Many practitioners view arraycraft as a static art, best suited for the grand, stable constructs of civilization — the warding of walls, the powering of forges, the preservation of knowledge. They see arrays as tools of production and defense, ponderous and slow. This is a profound misunderstanding. While a lesser Martial Soul may fall to a stronger foe in a direct clash of power, the true array master does not engage in such crude contests. For them, the battlefield itself is the ultimate weapon. A true master can etch a rune of 'brittleness' into the very stone beneath their enemy's feet, turn the moisture in the air into a cage of ice, or bend light to create an army of phantoms. They do not need to overpower their foe; they simply command the world to conspire against them.

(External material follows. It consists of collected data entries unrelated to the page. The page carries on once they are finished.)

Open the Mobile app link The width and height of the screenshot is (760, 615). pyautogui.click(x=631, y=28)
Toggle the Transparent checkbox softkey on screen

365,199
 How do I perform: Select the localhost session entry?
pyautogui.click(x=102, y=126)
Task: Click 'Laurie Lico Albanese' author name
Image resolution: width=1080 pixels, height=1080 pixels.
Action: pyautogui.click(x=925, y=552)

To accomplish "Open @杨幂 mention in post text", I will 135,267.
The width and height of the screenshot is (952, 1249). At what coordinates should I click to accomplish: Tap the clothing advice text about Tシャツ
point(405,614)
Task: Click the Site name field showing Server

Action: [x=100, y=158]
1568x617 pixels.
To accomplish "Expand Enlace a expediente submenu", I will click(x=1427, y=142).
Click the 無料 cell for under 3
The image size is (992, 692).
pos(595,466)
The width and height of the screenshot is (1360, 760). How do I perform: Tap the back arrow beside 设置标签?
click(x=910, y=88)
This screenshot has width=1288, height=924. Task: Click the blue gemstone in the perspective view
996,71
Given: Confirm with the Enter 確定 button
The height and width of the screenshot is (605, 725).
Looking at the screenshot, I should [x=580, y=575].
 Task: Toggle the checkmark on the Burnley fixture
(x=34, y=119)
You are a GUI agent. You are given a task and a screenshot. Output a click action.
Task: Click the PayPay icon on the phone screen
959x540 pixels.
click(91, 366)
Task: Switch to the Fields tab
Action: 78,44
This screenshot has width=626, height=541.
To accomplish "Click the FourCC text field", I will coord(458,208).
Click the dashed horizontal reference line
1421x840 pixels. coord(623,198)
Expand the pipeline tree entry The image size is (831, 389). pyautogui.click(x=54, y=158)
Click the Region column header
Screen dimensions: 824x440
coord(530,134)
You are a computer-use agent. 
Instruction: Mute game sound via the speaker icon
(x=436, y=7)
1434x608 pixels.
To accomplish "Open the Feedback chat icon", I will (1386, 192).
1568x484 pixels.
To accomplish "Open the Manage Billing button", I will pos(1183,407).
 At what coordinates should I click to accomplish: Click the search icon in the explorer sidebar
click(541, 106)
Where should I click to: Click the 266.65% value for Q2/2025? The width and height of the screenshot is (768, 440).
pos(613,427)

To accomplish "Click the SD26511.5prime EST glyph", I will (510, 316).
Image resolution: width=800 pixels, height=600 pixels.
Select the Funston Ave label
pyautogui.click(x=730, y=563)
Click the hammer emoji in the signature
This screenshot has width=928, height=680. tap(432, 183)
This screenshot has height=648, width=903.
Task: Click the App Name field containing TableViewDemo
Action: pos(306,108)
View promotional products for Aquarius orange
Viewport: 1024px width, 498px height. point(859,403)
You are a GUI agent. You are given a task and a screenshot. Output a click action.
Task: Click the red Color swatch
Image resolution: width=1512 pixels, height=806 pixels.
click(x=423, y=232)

Rix's eyes were wide by the time he finished that section. There were a few array masters represented in the Chronicles, but they weren't a common archetype in those stories, probably because their capabilities were theoretically not flashy. Someone spending days meticulously etching shards of void granite was hardly heroic reading. As such, he'd never really aspired to that sort of power.
If the book had the right of it, perhaps he should have.
He'd mostly been investigating because it seemed like it might help their escape. Even if the tether itself was too strong to be tampered with, Spiritlock was a warren held together by arrays. Perhaps there was some weakness to be found. But it seemed like learning arraycraft might genuinely make him more dangerous in a holistic sense.
It was nearly time for lights out at that point, and he still had work to do on the Torrential Cycle, so he returned the book to the shelf. But he vowed to return soon. This warranted further study. When scaling impossible mountains, one needed every edge they could get.